LONDON — The Office for Budget Responsibility (OBR) said it will have to “significantly” lower its estimates for UK productivity, blowing a large hole in public finances ahead of the UK government’s November budget.
In its Forecast Evaluation Report for October, which you can read here, the OBR admits that it overestimated the productivity of UK workers in its March forecasts.
The revised figures point to the average rate of productivity growth of 0.2% over the past five years as a more accurate guide for 2017 than the previous forecast of 1.6%.
This new analysis means Chancellor Philip Hammond will be forced to produce a November budget based on more pessimistic forecasts of growth.
The OBR’s revised forecast is set to wipe out Hammond’s ability to set aside money to smooth Britain’s exit from the EU. Hammond last year pledged to build up a £27 billion war chest to help boost growth during Brexit. But if growth is slower, there will be less money collected in tax receipts and therefore less to set aside.

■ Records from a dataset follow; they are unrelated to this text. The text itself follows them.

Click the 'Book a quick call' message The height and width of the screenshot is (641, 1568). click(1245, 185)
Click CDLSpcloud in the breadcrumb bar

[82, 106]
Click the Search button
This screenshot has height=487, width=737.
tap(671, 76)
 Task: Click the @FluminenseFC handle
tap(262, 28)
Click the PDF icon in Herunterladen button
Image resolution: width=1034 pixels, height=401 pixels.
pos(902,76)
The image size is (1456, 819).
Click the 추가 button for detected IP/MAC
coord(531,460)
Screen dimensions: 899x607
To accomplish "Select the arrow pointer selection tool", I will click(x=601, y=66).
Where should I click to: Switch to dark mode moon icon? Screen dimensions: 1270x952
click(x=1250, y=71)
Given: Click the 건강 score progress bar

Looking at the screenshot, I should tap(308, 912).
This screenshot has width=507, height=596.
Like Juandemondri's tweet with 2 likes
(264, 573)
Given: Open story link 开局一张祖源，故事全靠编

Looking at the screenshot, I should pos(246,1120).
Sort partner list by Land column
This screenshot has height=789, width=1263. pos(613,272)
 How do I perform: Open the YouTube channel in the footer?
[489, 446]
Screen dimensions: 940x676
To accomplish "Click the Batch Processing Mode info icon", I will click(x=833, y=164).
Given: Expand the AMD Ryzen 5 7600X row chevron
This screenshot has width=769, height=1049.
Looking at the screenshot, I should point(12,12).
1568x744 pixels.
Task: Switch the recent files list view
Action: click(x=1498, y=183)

The OBR’s revisions will reduce Hammond’s war chest by as much as two-thirds, leaving Hammond with just “single digits of billions” to work with, according to Treasury officials cited in reports last week.
John McDonnell, Labour’s Shadow Chancellor, said: “Today’s report by the OBR is a damning indictment of the last seven years of Tory economic failure. We need no more proof that their austerity approach has failed to boost living standards or improve the long-term potential of the UK economy.”
“On a day when figures on construction published by the ONS show warning signs ahead for our economy, the mounting evidence for a change of direction from the Chancellor couldn’t be clearer,” he said.
Hammond and the rest of Theresa May’s government are under pressure to increase public spending and ease its austerity agenda after the Conservative party’s failure to retain its majority in the June general election.
However, this will prove difficult for the Hammond, with with the economic repercussions of Britain’s decision to depart the EU beginning to take effect on the government’s purse.
Hammond and the Treasury are committed to cutting the deficit to just 2% of GDP by the fiscal year 2020-21. If the Chancellor wishes to stick to his current deficit reduction schedule he will have to slash the amount of money set aside for Brexit in light of the OBR’s revised forecasts.
Until now the OBR has been significantly more optimistic about the prospects for the British economy than the likes of the Bank of England and the OECD. The new forecasts are likely to bring it closer to par with these institutions.